TASK STATEMENT
Among the items below, change "Winter" to "Summer" in the part that opens with the line containing "Annual [418, 824]" and closes with the line containing "standard is located". Reproduce only that part, leaving everything else in it unchanged.

DATA SUPPLIED
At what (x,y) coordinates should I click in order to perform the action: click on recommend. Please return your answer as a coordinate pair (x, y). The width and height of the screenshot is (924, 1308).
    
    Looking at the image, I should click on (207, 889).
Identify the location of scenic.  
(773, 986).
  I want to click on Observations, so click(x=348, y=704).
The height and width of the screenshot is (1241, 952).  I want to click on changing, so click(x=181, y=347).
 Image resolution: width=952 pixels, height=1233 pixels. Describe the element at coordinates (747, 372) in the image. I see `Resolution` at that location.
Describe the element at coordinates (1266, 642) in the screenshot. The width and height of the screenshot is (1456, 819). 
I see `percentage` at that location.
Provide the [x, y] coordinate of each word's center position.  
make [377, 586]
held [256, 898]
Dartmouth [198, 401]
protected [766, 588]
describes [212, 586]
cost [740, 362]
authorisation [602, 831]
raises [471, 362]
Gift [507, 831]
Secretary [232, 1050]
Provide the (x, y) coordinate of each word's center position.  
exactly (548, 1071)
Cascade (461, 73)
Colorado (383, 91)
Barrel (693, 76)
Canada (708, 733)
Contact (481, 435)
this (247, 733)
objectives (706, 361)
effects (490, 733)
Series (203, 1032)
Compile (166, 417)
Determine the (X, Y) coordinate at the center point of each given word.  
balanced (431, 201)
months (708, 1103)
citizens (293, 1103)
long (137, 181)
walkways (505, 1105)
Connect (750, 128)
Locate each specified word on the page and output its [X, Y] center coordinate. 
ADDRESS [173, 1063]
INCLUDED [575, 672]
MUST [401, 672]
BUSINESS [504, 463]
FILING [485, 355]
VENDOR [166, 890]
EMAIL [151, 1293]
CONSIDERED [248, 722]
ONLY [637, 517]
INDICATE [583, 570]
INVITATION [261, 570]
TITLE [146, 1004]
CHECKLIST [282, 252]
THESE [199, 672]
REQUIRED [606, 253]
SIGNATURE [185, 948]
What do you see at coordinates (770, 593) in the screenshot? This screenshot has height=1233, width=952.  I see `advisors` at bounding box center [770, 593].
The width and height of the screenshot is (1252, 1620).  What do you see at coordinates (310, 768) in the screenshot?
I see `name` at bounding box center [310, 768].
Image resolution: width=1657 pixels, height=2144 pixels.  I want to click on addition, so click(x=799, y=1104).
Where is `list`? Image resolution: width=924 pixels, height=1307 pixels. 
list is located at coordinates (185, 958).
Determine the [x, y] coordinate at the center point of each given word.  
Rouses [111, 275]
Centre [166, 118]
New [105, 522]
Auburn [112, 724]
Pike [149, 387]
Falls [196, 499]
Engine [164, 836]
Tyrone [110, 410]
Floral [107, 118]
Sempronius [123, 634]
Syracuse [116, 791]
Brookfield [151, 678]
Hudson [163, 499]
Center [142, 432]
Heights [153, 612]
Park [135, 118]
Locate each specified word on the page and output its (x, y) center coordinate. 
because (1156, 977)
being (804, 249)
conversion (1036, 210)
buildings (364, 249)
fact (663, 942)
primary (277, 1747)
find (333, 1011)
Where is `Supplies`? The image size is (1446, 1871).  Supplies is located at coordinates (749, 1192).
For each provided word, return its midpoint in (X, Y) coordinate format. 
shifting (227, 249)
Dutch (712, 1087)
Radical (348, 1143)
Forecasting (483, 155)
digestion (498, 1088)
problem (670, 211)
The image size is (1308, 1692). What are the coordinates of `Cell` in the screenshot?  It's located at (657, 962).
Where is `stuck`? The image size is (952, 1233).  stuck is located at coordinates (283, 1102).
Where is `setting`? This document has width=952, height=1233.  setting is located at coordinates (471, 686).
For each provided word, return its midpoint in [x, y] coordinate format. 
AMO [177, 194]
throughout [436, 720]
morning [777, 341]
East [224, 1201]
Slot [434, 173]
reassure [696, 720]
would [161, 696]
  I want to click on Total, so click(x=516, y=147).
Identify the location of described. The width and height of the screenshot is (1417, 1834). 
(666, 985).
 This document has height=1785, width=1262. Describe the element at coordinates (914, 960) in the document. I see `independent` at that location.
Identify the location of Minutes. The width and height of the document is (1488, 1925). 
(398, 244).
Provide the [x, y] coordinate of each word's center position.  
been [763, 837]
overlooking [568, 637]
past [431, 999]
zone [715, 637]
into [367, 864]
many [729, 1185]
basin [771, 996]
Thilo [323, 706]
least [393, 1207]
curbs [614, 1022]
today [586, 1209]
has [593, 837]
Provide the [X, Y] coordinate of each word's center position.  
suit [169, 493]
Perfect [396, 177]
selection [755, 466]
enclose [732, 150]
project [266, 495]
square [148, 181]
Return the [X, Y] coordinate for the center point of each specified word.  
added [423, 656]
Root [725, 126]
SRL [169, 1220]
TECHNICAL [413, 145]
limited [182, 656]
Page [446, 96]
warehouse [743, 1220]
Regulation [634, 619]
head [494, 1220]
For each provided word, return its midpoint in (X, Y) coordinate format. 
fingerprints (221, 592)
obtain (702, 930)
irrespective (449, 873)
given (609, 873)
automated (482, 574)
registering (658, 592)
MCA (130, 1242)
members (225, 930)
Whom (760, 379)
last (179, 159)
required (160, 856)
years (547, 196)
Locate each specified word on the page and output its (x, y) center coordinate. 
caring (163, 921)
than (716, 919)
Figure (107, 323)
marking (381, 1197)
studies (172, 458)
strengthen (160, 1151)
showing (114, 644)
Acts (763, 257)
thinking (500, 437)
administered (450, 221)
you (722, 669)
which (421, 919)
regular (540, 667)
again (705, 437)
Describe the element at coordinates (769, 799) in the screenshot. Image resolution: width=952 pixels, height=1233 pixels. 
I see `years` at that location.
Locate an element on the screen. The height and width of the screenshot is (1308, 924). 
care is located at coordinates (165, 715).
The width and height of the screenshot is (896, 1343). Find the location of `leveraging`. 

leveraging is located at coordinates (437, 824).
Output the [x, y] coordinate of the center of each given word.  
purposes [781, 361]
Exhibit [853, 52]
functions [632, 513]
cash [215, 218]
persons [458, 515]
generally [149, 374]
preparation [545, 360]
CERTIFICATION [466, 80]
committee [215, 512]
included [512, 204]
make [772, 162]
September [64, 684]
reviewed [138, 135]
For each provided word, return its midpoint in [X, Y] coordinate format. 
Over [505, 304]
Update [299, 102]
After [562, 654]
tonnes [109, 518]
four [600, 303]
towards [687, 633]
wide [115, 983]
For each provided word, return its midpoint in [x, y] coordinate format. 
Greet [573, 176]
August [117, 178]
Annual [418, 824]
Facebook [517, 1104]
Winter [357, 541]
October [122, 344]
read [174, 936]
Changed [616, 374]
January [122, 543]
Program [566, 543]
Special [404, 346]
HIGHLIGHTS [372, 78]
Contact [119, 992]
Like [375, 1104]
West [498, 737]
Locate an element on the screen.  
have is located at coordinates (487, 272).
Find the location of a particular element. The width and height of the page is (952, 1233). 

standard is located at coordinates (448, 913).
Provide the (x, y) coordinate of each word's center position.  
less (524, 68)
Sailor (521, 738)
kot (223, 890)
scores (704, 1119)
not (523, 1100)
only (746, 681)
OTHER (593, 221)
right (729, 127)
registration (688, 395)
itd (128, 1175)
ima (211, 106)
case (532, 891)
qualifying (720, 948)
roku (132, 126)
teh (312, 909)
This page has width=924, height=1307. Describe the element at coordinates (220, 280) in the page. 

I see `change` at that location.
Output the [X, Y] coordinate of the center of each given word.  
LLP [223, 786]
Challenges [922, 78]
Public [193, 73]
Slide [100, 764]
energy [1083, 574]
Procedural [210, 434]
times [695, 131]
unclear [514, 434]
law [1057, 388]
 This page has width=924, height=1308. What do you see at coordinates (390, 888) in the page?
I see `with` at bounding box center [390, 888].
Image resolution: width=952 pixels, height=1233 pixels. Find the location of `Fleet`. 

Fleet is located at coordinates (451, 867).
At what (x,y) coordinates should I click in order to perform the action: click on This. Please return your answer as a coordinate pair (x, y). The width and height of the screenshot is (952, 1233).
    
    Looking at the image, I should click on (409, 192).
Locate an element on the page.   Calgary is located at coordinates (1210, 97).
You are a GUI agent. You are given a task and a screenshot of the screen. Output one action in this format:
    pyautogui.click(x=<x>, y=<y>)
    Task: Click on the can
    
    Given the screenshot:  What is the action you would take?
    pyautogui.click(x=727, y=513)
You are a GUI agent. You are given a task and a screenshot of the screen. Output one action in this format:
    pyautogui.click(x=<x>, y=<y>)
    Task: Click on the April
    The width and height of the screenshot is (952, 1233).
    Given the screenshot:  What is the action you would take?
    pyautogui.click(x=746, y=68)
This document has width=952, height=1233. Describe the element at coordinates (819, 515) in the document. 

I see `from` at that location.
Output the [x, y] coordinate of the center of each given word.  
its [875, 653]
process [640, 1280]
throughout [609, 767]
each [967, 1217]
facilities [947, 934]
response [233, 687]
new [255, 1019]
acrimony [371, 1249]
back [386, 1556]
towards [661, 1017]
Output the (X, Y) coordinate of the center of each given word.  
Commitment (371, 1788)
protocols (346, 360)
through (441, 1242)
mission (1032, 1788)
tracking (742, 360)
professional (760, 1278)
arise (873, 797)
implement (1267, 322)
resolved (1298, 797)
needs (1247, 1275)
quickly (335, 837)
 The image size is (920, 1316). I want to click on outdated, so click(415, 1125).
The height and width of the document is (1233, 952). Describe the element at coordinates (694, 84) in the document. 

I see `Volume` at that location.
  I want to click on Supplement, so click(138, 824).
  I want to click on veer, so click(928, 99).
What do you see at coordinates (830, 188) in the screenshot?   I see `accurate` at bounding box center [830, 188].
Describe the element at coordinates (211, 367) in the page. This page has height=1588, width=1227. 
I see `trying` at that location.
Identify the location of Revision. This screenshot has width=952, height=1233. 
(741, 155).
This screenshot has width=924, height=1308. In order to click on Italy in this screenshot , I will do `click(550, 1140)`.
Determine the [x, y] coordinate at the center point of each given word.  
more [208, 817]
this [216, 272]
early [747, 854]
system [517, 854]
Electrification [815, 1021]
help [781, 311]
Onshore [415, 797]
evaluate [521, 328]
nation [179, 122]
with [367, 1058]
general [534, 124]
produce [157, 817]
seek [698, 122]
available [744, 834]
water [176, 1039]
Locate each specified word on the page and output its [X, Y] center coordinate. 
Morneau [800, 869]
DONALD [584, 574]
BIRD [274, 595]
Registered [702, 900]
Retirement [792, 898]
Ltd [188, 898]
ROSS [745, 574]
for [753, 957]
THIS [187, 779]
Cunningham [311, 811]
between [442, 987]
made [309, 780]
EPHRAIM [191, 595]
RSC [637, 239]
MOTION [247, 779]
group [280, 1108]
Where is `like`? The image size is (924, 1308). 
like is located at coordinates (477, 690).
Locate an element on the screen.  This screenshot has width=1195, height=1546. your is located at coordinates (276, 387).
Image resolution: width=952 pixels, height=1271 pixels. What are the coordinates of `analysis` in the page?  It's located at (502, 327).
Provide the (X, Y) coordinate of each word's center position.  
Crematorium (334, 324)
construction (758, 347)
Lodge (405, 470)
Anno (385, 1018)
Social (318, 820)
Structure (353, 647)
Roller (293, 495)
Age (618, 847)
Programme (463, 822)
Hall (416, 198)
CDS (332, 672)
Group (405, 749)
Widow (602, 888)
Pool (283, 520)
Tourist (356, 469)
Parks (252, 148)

OUTPUT BELOW
Annual [418, 824]
Facebook [517, 1104]
Summer [357, 541]
October [122, 344]
read [174, 936]
Changed [616, 374]
January [122, 543]
Program [566, 543]
Special [404, 346]
HIGHLIGHTS [372, 78]
Contact [119, 992]
Like [375, 1104]
West [498, 737]
Locate an element on the screen.  
have is located at coordinates (487, 272).
Find the location of a particular element. The width and height of the page is (952, 1233). 

standard is located at coordinates (448, 913).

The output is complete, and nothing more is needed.